Chiudiamo con Verona. Tutto inizia a metà anni Ottanta, quando 67 ex ospiti dell’Istituto per sordomuti Provolo hanno trovato la forza per denunciare alla diocesi locale gli stupri, le violenze e le molestie ricevuti per decenni precedenti da parte di 25 educatori tra sacerdoti e fratelli laici. Per quasi 30 anni le loro istanze sono rimaste inascoltate. Nel 2011, dopo che lo scandalo è riuscito a bucare il muro dell’omertà mediatica, la diocesi di Verona in accordo con il Vaticano ha disposto un’indagine “interna” che ha riconosciuto la colpevolezza di tre sacerdoti. Riguardo gli altri accusati la Santa sede liquidò la faccenda affermando che su alcuni di loro – i pochi rimasti in vita – avrebbero continuato a indagare.
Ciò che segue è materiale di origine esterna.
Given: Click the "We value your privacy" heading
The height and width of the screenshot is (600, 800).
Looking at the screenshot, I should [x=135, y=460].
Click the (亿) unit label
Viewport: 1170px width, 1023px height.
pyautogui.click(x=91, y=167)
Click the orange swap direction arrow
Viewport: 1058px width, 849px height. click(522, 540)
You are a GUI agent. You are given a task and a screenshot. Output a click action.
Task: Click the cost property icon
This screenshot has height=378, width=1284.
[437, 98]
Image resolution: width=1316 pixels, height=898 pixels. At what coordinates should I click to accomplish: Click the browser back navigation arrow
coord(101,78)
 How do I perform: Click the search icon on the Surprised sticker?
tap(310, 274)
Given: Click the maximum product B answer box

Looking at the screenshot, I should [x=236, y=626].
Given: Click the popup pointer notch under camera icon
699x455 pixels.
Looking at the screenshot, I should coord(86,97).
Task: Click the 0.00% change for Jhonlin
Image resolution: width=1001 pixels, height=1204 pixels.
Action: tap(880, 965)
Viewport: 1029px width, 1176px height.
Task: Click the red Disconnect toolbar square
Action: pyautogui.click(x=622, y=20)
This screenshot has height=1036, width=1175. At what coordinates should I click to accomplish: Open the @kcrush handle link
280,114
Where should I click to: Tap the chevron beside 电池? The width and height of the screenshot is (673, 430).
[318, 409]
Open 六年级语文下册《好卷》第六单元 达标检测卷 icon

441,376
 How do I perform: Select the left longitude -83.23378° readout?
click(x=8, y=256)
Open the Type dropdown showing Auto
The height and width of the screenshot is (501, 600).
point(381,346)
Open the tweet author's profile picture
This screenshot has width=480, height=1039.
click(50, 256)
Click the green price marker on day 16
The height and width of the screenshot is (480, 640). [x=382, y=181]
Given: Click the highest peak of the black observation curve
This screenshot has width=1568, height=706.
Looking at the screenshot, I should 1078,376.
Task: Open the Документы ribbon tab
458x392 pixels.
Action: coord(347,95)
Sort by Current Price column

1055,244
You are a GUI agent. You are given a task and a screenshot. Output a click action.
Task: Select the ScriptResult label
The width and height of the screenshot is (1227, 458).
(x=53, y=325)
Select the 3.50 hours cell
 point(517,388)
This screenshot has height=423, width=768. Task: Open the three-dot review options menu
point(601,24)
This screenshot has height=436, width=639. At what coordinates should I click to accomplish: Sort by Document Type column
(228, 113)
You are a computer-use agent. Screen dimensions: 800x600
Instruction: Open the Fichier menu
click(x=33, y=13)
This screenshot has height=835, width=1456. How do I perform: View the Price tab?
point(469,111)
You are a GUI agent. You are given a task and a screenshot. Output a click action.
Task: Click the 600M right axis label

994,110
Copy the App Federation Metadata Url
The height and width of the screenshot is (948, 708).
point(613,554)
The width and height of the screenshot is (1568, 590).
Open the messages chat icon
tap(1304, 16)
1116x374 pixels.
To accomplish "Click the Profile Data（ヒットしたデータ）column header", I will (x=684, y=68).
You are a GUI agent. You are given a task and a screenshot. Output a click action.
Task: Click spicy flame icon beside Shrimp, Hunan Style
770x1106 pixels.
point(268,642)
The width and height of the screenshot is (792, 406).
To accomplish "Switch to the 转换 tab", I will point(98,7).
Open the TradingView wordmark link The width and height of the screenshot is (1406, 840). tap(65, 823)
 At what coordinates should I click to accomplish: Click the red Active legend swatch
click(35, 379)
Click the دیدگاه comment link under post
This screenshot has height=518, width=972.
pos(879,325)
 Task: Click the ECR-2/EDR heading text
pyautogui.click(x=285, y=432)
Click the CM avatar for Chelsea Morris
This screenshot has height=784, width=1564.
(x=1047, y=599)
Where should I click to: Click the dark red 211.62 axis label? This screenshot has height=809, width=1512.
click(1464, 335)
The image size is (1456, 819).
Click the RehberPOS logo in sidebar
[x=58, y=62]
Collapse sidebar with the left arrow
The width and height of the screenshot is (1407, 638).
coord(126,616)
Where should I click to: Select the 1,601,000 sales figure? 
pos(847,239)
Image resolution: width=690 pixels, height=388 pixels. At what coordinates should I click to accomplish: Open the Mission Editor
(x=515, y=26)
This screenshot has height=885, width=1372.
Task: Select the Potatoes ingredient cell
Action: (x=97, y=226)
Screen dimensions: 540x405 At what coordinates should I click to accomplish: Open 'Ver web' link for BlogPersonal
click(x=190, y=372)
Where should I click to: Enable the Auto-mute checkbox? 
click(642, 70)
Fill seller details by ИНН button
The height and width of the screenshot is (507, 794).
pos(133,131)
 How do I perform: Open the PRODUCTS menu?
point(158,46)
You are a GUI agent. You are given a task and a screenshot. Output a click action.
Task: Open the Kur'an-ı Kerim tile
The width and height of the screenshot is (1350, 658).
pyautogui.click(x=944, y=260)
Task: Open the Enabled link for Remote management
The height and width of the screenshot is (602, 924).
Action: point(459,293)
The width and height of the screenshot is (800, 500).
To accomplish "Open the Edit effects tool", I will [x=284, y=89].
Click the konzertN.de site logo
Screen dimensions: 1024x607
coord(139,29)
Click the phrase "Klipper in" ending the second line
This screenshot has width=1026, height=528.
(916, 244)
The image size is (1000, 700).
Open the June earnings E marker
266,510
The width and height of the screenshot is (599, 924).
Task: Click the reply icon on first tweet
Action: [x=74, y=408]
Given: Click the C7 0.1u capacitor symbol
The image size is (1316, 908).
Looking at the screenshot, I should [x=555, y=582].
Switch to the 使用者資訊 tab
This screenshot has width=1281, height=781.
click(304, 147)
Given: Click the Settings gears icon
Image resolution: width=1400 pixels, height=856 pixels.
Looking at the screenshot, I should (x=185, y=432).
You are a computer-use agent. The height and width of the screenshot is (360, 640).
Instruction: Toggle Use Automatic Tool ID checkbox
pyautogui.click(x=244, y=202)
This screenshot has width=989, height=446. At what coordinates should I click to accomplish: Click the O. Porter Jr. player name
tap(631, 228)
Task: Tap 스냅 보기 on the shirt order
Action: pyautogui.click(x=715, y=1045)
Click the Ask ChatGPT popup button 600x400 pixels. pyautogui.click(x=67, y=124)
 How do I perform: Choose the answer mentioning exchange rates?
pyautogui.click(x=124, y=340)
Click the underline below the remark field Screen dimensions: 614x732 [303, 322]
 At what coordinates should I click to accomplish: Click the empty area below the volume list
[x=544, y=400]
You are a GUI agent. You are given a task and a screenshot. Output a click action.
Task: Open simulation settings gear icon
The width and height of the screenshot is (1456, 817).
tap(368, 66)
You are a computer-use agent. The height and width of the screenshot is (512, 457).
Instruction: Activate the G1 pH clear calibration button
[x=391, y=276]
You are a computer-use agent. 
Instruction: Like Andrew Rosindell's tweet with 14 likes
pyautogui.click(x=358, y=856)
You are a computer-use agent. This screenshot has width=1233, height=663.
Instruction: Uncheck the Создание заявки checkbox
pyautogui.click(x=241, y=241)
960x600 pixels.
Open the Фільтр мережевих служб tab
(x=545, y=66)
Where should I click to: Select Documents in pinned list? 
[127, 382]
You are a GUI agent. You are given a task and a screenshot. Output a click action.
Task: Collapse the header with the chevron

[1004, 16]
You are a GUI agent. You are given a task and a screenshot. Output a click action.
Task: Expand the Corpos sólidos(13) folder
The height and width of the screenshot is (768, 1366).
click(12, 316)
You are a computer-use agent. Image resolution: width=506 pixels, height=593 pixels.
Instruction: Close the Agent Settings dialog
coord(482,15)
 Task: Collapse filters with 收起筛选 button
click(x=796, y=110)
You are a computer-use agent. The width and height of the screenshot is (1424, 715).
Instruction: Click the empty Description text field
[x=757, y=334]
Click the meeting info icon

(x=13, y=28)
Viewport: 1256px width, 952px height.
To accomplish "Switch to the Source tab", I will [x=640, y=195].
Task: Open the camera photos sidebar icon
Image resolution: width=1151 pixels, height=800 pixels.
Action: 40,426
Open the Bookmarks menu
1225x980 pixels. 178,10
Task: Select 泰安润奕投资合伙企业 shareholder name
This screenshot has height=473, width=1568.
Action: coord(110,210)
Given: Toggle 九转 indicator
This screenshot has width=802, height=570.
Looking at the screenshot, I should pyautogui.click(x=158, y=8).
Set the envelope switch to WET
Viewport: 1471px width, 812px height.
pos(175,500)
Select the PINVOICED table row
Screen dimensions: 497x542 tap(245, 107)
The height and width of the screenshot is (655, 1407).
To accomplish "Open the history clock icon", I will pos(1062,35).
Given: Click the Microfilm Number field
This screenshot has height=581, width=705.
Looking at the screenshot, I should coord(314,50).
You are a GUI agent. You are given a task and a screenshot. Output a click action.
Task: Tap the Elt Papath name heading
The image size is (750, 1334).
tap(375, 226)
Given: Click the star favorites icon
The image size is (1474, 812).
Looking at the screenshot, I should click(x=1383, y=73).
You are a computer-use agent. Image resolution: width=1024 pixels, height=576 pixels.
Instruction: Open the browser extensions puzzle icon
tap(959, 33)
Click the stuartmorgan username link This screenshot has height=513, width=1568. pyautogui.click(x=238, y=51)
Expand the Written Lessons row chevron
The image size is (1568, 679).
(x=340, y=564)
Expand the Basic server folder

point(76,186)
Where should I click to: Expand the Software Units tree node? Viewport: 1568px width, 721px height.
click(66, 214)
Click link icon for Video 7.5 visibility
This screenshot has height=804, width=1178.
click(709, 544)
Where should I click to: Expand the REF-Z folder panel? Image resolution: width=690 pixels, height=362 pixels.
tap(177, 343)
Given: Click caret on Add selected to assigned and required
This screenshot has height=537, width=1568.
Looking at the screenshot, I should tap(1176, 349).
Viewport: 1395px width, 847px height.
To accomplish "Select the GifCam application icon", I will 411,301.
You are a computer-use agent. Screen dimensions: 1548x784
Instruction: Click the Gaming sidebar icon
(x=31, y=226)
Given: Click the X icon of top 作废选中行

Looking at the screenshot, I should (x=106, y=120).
Ma, come vedremo, non risulta. Tra i “prosciolti” infatti figura il nome di don Nicola Corradi finito in carcere nel novembre del 2016 a Mendoza in Argentina con l’accusa di aver abusato alcuni bambini nella più importante sede sudamericana del Provolo in cui fu trasferito proprio a metà anni 80 dal Vaticano e di cui è stato direttore fino all’arresto. «Ebbene – spiega Zanardi – nel 2014, dopo il sostanziale fallimento della commissione d’inchiesta veronese un gruppo di ex alunni dell’Istituto Provolo aveva pensato di aggirare il problema consegnando brevi manu al papa della tolleranza zero una lettera con i nomi dei 25 accusati, compreso quello don Nicola Corradi». Come detto, don Corradi è stato poi arrestato nel 2016. «Sì, ma grazie alla giustizia argentina perché papa Francesco, seppur personalmente informato già due anni prima, evidentemente non ha mosso un dito nei confronti del sacerdote trasferito nel suo Paese». Ad oggi l’unico provvedimento pontificio che si interseca con la storia del Provolo risale a pochi mesi dopo l’incontro con le vittime. Il 16 luglio 2015 papa Francesco ha autorizzato la pubblicazione del decreto riguardante le «virtù eroiche» del monsignore che aveva guidato la diocesi veronese durante gli anni delle violenze, l’ex vescovo Giuseppe Carraro. Sebbene anche lui sia nella lista dei 25 presunti violentatori, il pontefice lo ha inserito tra i venerabili della Chiesa, primo passo verso la beatificazione.